Author Topic: oform.trid.xml for ONLYOFFICE form for online completion  (Read 751 times)

jenderek

  • Sr. Member
  • ****
  • Posts: 375
oform.trid.xml for ONLYOFFICE form for online completion
« on: September 18, 2022, 12:06:42 AM »
Hello trid users,

Some days ago i tried an alternative office suite to escape from Microsoft,
because mono-pols are bad and formally forbidden. But hey, if you are too
big, than you never get really punished.  That suite is called ONLYOFFICE
and can be found at web site onlyoffice.com. It is said that the software is
compatible to Microsoft office. Modern Word documents use file name
extension DOCX. Such samples cam be read and written by ONLYOFFICE. Such
examples are described as "Word Microsoft Office Open XML Format document"
by docx.trid.xml.

Among other standard file types ONLYOFFICE offers 2 own file types. One has
suffix OFORM and is called in German variant "ONLYOFFICE-Form für Online

So i run trid utility on my OFORM examples. All are described correctly with
low rate generic as "ZIP compressed archive" by ark-zip.trid.xml with mime
type application/zip. All examples are described "wrong" ( suffix DOCX
instead of OFORM) as "Word Microsoft Office Open XML Format document" by
docx.trid.xml (See appended output/trid-v-old.txt).
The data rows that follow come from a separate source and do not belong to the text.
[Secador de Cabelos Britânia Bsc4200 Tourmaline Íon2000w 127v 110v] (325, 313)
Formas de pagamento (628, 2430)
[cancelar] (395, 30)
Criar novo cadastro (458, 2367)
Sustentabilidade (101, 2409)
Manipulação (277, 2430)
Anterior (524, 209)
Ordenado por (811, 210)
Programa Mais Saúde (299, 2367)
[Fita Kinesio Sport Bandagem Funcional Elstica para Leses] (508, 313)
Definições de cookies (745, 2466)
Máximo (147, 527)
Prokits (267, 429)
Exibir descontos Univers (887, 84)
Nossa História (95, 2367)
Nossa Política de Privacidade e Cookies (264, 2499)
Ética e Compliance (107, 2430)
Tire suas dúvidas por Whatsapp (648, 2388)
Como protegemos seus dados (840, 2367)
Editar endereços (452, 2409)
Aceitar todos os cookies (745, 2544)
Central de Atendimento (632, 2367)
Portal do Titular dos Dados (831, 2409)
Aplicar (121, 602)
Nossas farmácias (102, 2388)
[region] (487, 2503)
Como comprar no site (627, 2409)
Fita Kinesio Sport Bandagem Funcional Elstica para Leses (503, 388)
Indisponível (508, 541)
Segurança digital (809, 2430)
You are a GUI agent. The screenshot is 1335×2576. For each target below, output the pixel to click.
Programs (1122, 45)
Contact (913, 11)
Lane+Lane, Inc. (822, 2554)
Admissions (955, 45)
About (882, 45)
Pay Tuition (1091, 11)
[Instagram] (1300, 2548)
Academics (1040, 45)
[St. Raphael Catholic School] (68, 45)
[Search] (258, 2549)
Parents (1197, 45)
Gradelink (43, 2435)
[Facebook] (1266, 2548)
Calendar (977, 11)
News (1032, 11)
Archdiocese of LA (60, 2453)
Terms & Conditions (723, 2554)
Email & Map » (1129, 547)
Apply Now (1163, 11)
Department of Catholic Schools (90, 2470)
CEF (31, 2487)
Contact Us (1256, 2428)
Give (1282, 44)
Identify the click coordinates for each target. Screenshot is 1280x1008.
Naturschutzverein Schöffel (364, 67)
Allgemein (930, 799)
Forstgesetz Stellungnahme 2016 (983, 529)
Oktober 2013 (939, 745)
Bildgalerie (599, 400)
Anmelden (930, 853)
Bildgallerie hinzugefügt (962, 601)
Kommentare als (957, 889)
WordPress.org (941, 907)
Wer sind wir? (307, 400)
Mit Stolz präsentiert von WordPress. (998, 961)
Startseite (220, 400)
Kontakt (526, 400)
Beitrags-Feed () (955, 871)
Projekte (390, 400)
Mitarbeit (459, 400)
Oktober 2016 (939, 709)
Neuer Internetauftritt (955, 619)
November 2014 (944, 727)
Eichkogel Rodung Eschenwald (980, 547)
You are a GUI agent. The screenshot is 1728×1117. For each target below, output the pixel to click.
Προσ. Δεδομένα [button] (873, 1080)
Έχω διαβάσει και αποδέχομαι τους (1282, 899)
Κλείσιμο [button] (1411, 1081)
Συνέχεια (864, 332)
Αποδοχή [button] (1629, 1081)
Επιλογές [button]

For comparison reason i check these examples by file command utility. When
running file command (version 5.43). Here all examples are also described
generic as "Zip archive data" (See appended output/file-k-5.43.txt) with
application/zip mime type (See appended output/file-ki-5.43.txt).  86 of 154
examples are also described more specific as "Microsoft Word 2007+". For
these examples the same wrong extension DOCX and mime type as by TrID is
shown (See appended file-msooxml-ext-5.43.txt file-msooxml-i-5.43.txt in
output).

For comparison reason i also run the file format identification utility
DROID ( See https://sourceforge.net/projects/droid/). This describes all
examples also as "Microsoft Word for Windows" and with version "2007
onwards" by PUID fmt/412. But software complains about file name suffix
OFORM instead of DOCX.

The identifications by all tools as "new" Microsoft Word is not
surprising. As described on a page on their web site OFORM is based on
DOCX. This fact is represented in new definition oform.trid.xml by lines
like:
 <FileType>ONLYOFFICE form for online completion</FileType>
 <RefURL>
 https://www.onlyoffice.com/blog/2022/01/7-interesting-facts-about-onlyoffice-forms/
 </RefURL>

Unfortunately they do not describe what exactly is the difference to
Microsoft DOCX. In my used program (variant for Windows version 7.1.1.57)
they registered the file format as ASC.Oform, but the connection to OFORM
file name suffix is missing. Also no mime type is found in Windows registry
for that file type. That are too many easy elementary errors in my
opinion. So blame on heads of ONLYOFFICE team. Because OFORM is "different"
from Microsoft DOCX that mime type can not be used. But because OFORM are
ZIP archives at least the mime of ZIP should be at least applied. So i do
this by line like:
   <Mime>application/zip</Mime>

After running tridscan to generate definition oform.trid.xml i looked what
XML construct are created and try to understand it.
I would like to reduce the XML constructs, but i was not able to do this
because the ONLYOFFICE team does not explain what exactly is their additions
or difference from DOCX format. So i do not know if XML constructs are
always true or just triggered by lucky circumstances. So i keep at the
moment all XML constructs.

Because OFORM are ZIP container we can inspect such examples by suited
unpacking tools like 7-zip for example. There we see that all archive
members have a time stamp of midnight of 1 January 1980 (See appended
output/7z-l.txt). But i do not know if this is a bug or feature.  So 2 bytes
for modification time for first member at offset 8 are nil. So 2 byte
modification DOS date for first member at offset 10 are byte sequence
2100. So this was expressed by first XML constructs which looks like:
   <Bytes>504B030414000000000000002100</Bytes>
   <ASCII> P K . . . . . . . . . . !</ASCII>
   <Pos>0</Pos>
That is different from construct for generic ZIP archive by ark-zip.trid.xml
which looks like:
   <Bytes>504B0304</Bytes>
   <ASCII> P K</ASCII>
   <Pos>0</Pos>

With the new trid definition now all my OFORM examples are described now
more precisely (see appended output/trid-v-new.txt). TrID definition and
output are stored in archive oform_.zip. I hope that my XML file can be used
in future version of triddefs. I also hope that others can refine the
definition.

There exist another second file format, which is specific for only
office. That is DOCXF. There exist the same problematic as seen for
OFORM. So i will try to handle this in a future session.

With best wishes
Jörg Jenderek


Mark0

  • Administrator
  • Hero Member
  • *****
  • Posts: 2731
    • Mark0's Home Page
Re: oform.trid.xml for ONLYOFFICE form for online completion
« Reply #1 on: September 19, 2022, 09:02:02 PM »
Thanks! I scanned some other OFORM files and refined the def a bit.